The federal government announced its plans regarding the allocation of import licences - officially known as tariff rate quota - for almost 18,000,000 (eighteen million) kilograms of European cheeses entering Canada tariff-free.

Despite provincial calls for licenses to be allocated only to those negatively impacted, Canadian cheesemakers, the government has largely ignored these requests.

Canadian dairy processors are disappointed that the federal government has failed to adequately support its dairy sector.

When it comes to competition from European imports, our dairy sector is at a disadvantage. Unlike the European sector which is heavily subsidized, the Canadian industry is not.

Furthermore, the new cheeses coming into the market from Europe will enter Canada tariff-free. While we are still early days, this will result in less production by Canadian cheesemakers.

In turn, this will impact Canadian dairy farmers who will not be producing the milk for these domestic cheeses.

"It is clear that only the dairy sector is impacted negatively by this, yet the government has chosen to offer a significant portion of these licenses to retailers.

"It is incumbent on the government to explain its logic to the 80,000 Canadian families that depend on our sector for their livelihood," said Jacques Lefebvre, president and CEO of the Dairy Processors Association of Canada.

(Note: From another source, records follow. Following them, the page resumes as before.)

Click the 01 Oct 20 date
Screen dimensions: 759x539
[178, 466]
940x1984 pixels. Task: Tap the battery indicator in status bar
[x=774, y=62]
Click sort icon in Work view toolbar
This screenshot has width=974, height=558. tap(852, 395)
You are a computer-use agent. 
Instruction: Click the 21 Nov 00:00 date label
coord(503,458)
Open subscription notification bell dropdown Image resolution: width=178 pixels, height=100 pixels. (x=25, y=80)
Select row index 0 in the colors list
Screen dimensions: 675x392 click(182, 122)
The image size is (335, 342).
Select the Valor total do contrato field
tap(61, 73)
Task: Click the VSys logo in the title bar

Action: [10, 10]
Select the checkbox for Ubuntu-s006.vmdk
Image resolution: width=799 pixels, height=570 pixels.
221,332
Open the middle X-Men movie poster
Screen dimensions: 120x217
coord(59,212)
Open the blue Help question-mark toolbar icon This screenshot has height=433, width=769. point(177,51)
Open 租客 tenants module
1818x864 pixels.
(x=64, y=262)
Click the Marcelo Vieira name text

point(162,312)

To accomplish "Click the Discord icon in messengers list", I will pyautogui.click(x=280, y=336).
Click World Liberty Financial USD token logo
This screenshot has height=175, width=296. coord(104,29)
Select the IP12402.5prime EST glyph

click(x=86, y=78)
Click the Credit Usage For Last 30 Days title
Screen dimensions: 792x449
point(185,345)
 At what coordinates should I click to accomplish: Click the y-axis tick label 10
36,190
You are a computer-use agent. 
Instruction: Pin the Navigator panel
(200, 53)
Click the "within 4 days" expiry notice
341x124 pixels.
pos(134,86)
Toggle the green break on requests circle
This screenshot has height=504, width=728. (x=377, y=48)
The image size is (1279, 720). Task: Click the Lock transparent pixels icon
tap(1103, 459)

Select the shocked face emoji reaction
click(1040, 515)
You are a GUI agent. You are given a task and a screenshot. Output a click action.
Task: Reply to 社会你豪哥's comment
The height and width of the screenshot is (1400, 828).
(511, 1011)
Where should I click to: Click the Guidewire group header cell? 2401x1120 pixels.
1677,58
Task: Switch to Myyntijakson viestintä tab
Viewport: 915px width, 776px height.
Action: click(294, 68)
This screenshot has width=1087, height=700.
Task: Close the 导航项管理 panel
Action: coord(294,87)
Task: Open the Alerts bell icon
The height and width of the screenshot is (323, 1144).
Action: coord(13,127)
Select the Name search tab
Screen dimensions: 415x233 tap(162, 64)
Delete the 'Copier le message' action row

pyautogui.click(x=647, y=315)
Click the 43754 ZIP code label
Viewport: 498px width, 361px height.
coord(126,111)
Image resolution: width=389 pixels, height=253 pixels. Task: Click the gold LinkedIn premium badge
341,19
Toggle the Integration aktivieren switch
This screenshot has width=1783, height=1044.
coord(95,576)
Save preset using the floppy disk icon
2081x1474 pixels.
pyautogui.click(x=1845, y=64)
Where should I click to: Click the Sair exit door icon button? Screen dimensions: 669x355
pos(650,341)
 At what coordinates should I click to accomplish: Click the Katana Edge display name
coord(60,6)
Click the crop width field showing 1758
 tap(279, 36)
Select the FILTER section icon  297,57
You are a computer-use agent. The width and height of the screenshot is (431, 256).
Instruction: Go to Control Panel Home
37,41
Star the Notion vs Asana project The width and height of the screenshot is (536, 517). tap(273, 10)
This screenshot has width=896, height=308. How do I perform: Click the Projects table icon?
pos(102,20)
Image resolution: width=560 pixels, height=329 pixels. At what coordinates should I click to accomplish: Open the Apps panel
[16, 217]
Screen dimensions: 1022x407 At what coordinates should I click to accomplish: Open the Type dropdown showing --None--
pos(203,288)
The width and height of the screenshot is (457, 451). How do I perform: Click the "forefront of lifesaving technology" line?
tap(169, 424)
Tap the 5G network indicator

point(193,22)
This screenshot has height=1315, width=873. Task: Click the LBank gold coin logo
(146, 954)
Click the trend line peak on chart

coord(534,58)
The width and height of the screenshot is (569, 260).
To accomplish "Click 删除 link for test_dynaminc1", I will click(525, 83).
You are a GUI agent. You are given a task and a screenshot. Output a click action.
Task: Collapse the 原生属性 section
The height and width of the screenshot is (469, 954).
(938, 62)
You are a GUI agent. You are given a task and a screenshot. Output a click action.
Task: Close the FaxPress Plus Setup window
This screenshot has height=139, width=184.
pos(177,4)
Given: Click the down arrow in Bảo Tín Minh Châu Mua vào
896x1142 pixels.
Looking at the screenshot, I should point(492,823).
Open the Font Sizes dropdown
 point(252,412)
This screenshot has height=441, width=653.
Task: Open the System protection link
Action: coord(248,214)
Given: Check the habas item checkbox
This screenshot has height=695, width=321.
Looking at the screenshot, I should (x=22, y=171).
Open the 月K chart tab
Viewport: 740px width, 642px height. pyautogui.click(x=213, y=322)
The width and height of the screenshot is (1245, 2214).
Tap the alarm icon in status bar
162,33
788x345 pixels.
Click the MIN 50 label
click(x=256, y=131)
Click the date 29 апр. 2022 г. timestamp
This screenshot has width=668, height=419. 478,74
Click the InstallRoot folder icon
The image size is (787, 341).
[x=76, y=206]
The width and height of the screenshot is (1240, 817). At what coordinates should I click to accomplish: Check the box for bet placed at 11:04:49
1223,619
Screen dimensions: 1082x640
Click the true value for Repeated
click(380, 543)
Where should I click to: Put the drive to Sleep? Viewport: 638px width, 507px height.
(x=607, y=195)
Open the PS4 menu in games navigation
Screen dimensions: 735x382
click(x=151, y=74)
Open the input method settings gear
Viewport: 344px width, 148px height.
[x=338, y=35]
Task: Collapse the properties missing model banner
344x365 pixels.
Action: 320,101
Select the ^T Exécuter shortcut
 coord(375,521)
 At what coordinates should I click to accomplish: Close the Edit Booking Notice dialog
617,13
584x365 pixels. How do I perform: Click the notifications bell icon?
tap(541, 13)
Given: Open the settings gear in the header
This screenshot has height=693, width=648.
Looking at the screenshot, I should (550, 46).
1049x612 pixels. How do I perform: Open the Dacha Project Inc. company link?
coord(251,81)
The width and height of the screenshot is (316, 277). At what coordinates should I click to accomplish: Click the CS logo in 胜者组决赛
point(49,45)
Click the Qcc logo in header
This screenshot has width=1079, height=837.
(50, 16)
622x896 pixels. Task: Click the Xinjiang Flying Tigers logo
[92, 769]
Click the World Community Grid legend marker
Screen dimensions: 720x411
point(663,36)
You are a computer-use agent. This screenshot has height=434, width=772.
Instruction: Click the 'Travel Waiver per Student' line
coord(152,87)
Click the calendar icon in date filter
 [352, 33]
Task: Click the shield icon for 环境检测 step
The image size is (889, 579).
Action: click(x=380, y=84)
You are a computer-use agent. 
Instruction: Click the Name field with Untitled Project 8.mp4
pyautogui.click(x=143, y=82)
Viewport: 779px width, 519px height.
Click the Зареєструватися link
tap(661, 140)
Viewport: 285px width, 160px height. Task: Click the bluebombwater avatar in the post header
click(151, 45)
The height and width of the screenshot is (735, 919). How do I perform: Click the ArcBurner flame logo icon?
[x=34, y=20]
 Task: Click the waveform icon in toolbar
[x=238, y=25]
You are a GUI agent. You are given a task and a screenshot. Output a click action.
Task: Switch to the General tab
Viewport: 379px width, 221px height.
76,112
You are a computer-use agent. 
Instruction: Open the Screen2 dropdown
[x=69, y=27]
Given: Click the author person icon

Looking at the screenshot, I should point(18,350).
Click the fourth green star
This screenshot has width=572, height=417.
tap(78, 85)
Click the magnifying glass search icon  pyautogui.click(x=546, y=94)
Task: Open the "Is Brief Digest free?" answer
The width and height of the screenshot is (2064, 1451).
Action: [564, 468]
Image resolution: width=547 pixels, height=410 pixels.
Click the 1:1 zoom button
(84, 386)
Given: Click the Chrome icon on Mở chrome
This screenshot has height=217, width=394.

"Any import license going to retailers equates to handing over the whole supply chain, from import, through distribution and retailing to the retailers. How is it in the best interest of Canadian consumers?" added Lefebvre.

Dairy producers also expressed their disappointment in the path chosen by the government to allocate the cheese import license "We had hoped the government would prioritize the allocation of the new TRQs to cheesemakers, who would have imported cheeses that are not already produced in Canada, providing greater variety of cheeses to Canadian consumers, while supporting the continued growth of the Canadian dairy sector," said Pierre Lampron, president of Dairy Farmers of Canada.